The court also considered defences, particularly change of position. Cheng’s case on change of position included alleged foregone income of SG$250,000, an alleged SG$50,000 loan, and US$300,000 of expenses incurred. The court would have evaluated whether these alleged changes were causally connected to the receipt of the enrichment, whether they were genuine and sufficiently particularised, and whether they would make it inequitable to require repayment. The extract indicates that the court engaged with the law on the change of position defence and assessed Cheng’s evidence and submissions in that framework.

Fraudulent misrepresentation and the effect of an entire agreement clause. The court also analysed fraudulent misrepresentation claims. It set out the law on fraudulent misrepresentation and then addressed whether an entire agreement clause prevented the misrepresentation claims. The extract indicates that the court held that the entire agreement clause did not prohibit the misrepresentation claims. This is consistent with the principle that contractual exclusion clauses and entire agreement clauses do not necessarily shield fraudulent conduct, depending on their wording and the legal treatment of fraud in Singapore contract law.

For the substantive misrepresentation allegations, the court considered two categories: the exclusivity representation and the valuation representation. It asked whether the exclusivity representation was made, whether it was false, and whether Tjandra relied on it. It similarly asked whether the valuation representation was made, whether it was false, whether Tjandra relied on it, and whether Cheng knew it was false or was reckless as to its truth. This structured approach reflects the elements of fraudulent misrepresentation: a false statement, made knowingly or recklessly, intended to induce reliance, with actual reliance and resulting loss.

What Was the Outcome?

The extract indicates that the court found that an agreement existed and that the Star Dust shares were not transferred to Tjandra, supporting liability in relation to the contractual and/or restitutionary claims. It also shows that the court engaged with unjust enrichment doctrines, including subsidiarity, total failure of basis, and the change of position defence, as well as misrepresentation issues, including the non-prohibitory effect of an entire agreement clause on fraudulent misrepresentation claims.

Practically, the dispute concerned recovery of the balance of US$500,000. The court’s findings on breach, unjustness, and defences would determine whether Tjandra obtained repayment through damages, restitution, or both, and whether Cheng’s change of position arguments reduced or eliminated liability.

Why Does This Case Matter?

This case matters because it demonstrates how Singapore courts determine contractual responsibility in complex investment structures involving multiple individuals and corporate vehicles.

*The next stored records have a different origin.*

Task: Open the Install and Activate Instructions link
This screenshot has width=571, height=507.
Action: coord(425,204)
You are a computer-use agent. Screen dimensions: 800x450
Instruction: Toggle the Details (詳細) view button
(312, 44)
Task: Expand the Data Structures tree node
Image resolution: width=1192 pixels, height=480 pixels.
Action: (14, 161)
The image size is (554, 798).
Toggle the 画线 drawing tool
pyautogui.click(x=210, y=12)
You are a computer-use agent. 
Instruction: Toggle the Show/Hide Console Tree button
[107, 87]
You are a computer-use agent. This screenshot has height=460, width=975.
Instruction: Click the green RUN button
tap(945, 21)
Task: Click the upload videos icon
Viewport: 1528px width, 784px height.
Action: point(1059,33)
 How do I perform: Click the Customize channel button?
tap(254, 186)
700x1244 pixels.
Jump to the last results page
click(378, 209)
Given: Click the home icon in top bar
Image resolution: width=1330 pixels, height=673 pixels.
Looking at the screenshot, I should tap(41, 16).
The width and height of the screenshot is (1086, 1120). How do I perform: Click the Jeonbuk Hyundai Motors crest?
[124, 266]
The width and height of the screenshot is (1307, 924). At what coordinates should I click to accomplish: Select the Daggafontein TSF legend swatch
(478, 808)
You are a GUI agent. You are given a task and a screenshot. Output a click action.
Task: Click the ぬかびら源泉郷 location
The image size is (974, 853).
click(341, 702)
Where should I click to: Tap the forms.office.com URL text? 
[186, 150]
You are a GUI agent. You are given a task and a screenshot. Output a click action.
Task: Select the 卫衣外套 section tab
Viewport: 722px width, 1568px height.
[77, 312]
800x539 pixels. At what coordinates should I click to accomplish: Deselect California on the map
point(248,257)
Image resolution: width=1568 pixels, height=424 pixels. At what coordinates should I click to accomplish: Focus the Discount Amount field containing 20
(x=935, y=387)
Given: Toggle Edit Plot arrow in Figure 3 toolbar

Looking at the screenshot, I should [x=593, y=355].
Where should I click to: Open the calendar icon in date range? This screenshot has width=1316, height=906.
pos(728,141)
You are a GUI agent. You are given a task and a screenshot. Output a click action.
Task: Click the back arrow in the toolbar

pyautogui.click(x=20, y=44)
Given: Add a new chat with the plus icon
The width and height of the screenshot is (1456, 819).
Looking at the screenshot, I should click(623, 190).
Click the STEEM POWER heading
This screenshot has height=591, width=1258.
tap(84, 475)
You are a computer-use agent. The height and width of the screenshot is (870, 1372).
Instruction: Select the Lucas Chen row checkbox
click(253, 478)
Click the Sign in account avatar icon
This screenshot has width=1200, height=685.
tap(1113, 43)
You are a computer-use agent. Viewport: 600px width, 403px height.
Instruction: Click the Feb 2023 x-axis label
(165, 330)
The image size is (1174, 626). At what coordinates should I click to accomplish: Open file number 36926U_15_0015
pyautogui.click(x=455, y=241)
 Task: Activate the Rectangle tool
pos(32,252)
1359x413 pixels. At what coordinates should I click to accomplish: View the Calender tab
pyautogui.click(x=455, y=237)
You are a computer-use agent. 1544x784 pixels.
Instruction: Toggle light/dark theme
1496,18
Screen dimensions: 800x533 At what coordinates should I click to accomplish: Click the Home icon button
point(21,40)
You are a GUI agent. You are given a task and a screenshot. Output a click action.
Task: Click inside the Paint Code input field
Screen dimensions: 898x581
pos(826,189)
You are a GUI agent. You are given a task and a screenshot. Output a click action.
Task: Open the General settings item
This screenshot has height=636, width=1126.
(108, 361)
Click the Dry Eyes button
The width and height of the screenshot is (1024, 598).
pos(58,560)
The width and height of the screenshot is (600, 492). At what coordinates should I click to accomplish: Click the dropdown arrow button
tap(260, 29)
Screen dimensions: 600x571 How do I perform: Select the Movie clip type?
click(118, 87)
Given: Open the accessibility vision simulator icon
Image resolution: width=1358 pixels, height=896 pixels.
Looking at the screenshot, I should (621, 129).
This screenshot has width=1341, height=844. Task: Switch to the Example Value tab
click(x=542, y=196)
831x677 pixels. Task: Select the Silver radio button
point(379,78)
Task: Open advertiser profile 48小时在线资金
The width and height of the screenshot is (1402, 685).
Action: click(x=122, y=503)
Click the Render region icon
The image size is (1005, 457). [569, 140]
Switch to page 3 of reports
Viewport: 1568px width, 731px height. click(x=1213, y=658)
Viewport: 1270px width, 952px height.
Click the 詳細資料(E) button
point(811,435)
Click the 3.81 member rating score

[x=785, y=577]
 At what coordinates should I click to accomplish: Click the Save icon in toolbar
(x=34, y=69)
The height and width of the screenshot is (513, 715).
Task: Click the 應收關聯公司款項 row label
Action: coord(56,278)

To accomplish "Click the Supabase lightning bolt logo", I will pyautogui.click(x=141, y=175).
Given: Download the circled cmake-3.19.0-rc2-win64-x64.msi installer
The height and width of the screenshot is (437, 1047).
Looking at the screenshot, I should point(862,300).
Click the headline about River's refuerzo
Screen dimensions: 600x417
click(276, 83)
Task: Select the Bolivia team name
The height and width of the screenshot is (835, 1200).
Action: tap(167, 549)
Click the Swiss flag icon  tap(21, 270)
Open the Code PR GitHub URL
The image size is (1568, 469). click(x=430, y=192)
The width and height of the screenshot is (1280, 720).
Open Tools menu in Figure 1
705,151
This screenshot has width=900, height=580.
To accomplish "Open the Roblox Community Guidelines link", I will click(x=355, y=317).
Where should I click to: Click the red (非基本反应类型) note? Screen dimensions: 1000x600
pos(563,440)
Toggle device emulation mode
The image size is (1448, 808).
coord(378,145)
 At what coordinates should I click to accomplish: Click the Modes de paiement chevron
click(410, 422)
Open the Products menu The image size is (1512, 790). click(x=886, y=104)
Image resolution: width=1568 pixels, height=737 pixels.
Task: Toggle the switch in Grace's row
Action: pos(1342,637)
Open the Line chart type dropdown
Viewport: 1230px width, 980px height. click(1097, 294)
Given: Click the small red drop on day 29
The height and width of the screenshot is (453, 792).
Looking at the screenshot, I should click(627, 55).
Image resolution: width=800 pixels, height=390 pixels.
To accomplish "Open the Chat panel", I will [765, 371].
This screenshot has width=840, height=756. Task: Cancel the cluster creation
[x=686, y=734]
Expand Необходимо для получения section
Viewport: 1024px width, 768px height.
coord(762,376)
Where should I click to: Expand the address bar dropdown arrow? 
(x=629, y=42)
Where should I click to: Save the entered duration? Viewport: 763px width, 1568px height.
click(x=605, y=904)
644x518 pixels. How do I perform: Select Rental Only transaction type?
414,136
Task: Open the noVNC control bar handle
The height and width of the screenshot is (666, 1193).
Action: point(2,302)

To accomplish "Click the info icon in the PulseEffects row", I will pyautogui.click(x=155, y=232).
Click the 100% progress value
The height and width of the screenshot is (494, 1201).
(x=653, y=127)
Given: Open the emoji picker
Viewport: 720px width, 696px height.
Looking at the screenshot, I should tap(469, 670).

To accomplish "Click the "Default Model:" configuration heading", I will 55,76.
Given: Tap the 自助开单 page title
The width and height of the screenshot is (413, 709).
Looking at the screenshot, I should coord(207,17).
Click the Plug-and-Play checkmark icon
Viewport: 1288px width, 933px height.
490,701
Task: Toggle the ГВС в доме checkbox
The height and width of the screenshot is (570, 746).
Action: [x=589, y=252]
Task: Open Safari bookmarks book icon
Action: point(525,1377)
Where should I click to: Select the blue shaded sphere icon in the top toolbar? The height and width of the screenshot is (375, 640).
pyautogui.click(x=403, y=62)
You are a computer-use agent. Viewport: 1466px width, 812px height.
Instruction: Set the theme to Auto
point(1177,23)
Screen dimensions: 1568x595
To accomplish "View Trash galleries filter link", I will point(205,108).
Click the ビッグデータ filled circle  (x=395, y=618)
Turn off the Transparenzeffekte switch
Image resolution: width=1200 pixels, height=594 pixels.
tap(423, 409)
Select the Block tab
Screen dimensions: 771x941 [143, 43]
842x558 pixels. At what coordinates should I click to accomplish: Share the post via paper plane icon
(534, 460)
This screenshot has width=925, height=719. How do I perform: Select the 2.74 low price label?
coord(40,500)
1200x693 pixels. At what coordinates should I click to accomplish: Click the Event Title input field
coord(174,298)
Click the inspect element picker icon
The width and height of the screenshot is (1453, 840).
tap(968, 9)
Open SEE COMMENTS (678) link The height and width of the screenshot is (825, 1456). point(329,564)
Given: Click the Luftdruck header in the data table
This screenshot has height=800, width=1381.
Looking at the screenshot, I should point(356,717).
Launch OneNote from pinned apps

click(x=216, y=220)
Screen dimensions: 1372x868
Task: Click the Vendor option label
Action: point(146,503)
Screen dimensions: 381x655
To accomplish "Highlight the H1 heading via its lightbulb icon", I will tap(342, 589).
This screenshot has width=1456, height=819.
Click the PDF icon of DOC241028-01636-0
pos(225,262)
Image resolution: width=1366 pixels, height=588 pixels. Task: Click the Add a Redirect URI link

The court’s willingness to rely on WhatsApp communications and the parties’ conduct as evidence of contractual intent is particularly relevant for practitioners litigating commercial disputes where formal documentation may be incomplete or contested.

It also provides a useful illustration of the relationship between contract and restitution. The court’s treatment of the subsidiarity principle and the “total failure of basis” analysis is valuable for lawyers assessing whether unjust enrichment is available when contractual performance fails. In addition, the discussion of change of position highlights the evidential burden on a defendant seeking to reduce restitutionary liability.

Finally, the misrepresentation analysis is instructive for drafting and litigation strategy. The court’s approach to entire agreement clauses and fraudulent misrepresentation claims underscores that contractual clauses may not automatically defeat fraud-based causes of action. For counsel, this case reinforces the importance of carefully pleading and proving reliance, falsity, and the defendant’s knowledge or recklessness.

Legislation Referenced

  • (Not provided in the supplied extract.)

Cases Cited

  • (Not provided in the supplied extract.)

Source Documents

This article analyses [2024] SGHC 59 for legal research and educational purposes. It does not constitute legal advice. Readers should consult the full judgment for the Court's complete reasoning.